== WHAT IS EXPECTED ==
Include only the line with "Instruction: Open LINE app from the taskbar" and the lines after it, each reproduced exactly as it stands in the entries below.

== Collected data entries ==

☆ ☆ ☆

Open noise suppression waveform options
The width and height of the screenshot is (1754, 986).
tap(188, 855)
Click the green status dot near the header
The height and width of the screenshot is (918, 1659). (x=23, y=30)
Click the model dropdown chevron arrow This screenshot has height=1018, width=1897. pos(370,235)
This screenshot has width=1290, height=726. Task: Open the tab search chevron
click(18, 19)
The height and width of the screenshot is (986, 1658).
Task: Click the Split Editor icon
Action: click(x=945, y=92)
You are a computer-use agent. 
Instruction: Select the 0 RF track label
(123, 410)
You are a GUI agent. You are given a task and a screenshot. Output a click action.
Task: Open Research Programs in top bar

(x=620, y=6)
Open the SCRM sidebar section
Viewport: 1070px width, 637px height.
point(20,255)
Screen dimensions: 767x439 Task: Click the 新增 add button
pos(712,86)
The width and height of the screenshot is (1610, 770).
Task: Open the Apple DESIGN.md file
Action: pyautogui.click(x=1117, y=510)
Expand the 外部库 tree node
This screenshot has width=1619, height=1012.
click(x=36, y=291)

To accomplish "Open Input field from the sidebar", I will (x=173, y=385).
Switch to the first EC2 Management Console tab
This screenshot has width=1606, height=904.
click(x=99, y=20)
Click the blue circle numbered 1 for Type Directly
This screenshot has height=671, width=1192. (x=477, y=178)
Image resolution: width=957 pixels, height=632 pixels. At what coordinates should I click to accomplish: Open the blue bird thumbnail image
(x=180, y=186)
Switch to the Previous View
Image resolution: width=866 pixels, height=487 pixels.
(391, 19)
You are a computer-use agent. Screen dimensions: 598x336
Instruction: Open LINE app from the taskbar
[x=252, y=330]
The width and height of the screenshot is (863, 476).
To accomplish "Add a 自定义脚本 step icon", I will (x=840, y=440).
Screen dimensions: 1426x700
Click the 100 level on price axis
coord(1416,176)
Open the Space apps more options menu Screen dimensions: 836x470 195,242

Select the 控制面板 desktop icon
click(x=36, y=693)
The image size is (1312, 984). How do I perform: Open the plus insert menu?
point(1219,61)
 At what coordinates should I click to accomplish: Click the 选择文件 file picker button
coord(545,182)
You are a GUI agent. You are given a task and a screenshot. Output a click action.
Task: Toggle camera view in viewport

☆ ☆ ☆

== SOLUTION BELOW ==
Instruction: Open LINE app from the taskbar
[x=252, y=330]
The width and height of the screenshot is (863, 476).
To accomplish "Add a 自定义脚本 step icon", I will (x=840, y=440).
Screen dimensions: 1426x700
Click the 100 level on price axis
coord(1416,176)
Open the Space apps more options menu Screen dimensions: 836x470 195,242

Select the 控制面板 desktop icon
click(x=36, y=693)
The image size is (1312, 984). How do I perform: Open the plus insert menu?
point(1219,61)
 At what coordinates should I click to accomplish: Click the 选择文件 file picker button
coord(545,182)
You are a GUI agent. You are given a task and a screenshot. Output a click action.
Task: Toggle camera view in viewport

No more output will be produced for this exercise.